**Stored items:**
========
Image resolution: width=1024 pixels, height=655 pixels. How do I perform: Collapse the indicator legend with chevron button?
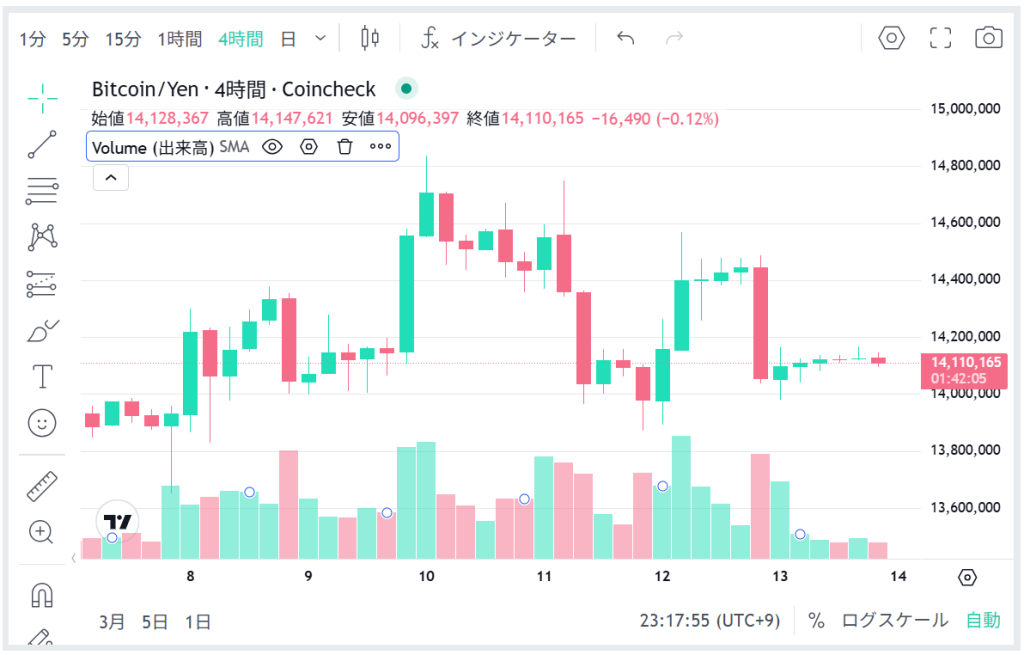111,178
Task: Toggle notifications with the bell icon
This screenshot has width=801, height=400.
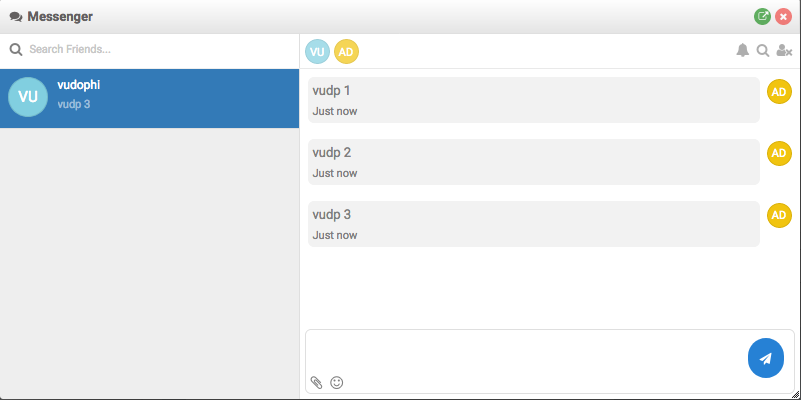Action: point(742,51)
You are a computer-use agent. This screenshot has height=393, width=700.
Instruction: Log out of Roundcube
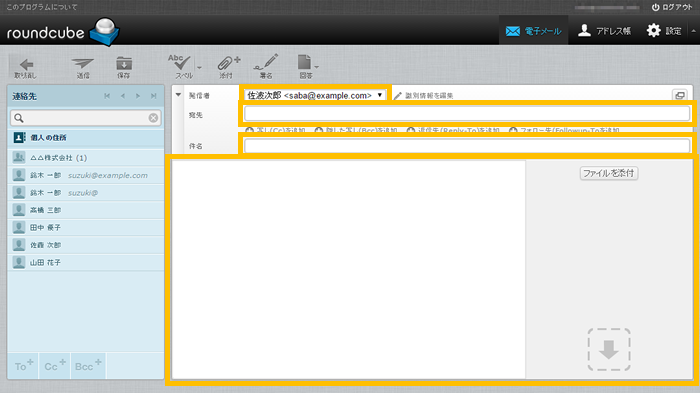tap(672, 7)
========
**What is required:**
Reproduce each line above precisely, with no pictures.

**Answer space:**
Image resolution: width=1024 pixels, height=655 pixels. How do I perform: Collapse the indicator legend with chevron button?
111,178
Task: Toggle notifications with the bell icon
This screenshot has width=801, height=400.
Action: point(742,51)
You are a computer-use agent. This screenshot has height=393, width=700.
Instruction: Log out of Roundcube
tap(672, 7)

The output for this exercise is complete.